September 24th, 2012
Make no mistake. We are living in an authoritarian police state.
Consider how local law enforcement agencies around the country respond when a group of individuals assembles to petition the government for a redress of grievances. Whether they’re protesting the abdication of individual rights at a Tea Party gathering or the corruption of Wall Street elites at Occupy Protests, the right of the people to assemble is no longer viewed as a Constitutional protection, but rather, a nuisance akin to a swine stampede.
Whether you agree with those who protest one abuse or another, the fact is that if they have the authority to do it to those with ideologies opposed to yours, they can (and will) also do it to you.
In New York this week disillusioned Americans from all walks of like gathered for another year of protests against the corruption on Wall Street.
They were met with fierce resistance from the New York Police Department and were indiscriminately herded into detention cells eloquently described by one of New York’s finest as “pens,” such as those reserved for livestock:
Two of the seven protesters in the arrest van had blood covering on their faces.

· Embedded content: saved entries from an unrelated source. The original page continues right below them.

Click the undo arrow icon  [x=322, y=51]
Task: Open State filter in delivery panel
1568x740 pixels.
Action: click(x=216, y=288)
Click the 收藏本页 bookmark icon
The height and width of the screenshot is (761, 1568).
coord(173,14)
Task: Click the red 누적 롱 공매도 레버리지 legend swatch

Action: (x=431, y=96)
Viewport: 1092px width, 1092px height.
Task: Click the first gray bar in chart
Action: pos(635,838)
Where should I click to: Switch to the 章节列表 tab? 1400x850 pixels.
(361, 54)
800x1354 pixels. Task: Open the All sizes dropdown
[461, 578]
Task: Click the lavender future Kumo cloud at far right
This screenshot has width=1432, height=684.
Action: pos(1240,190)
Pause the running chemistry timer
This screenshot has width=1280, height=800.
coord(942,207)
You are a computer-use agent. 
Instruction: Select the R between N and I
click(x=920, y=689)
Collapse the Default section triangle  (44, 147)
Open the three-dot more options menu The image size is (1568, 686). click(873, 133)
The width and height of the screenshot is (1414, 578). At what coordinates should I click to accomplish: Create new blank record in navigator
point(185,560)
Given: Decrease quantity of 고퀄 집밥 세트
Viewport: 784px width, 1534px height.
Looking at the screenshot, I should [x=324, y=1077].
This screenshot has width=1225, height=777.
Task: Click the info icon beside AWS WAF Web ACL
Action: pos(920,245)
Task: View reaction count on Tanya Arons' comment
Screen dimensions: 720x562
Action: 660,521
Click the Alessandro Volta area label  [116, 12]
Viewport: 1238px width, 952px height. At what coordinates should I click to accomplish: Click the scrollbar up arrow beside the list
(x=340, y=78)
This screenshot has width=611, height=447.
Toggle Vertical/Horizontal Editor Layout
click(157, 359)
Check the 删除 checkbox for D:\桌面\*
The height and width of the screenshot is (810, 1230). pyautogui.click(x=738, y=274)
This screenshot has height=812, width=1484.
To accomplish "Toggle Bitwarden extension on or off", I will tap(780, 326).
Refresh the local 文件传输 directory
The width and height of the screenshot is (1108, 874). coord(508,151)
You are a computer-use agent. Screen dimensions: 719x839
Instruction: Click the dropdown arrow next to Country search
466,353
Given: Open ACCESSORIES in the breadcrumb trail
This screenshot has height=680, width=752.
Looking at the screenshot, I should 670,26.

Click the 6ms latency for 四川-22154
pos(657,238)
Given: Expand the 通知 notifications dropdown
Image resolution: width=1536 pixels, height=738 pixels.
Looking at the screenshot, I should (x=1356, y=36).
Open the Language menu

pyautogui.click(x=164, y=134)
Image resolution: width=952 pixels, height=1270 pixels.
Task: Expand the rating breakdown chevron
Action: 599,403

When they got to me, a thuggish bully named Czark looked at the non-NYPD-issued media pass hanging from a lanyard around my neck. He was a White Shirt, or high ranking officer, with between 15 and 20 years on the force, signified by the three arrows on his sleeve.
“I’m a journalist.”
“You’re wearing this around your neck, like a press pass though, right?”
I informed him that I was a journalist and that I wasn’t going to say anything else until I spoke with my attorney. He took the press pass off from around my neck.
“This is some bullshit, right? I mean, what, you make this yourself?”
I said nothing, although the pass had been issued by [radio station] WBAI.
He took the pass, which has my photo on it, told me to get back in the van, and said he was going to check with their press department to see if I was a “real” journalist. He returned shortly after to inform me that, “No, you’re not in the database.” He looked at the gentle young cop who would be referred to as my arresting officer and said, “Take him to that pen over there.”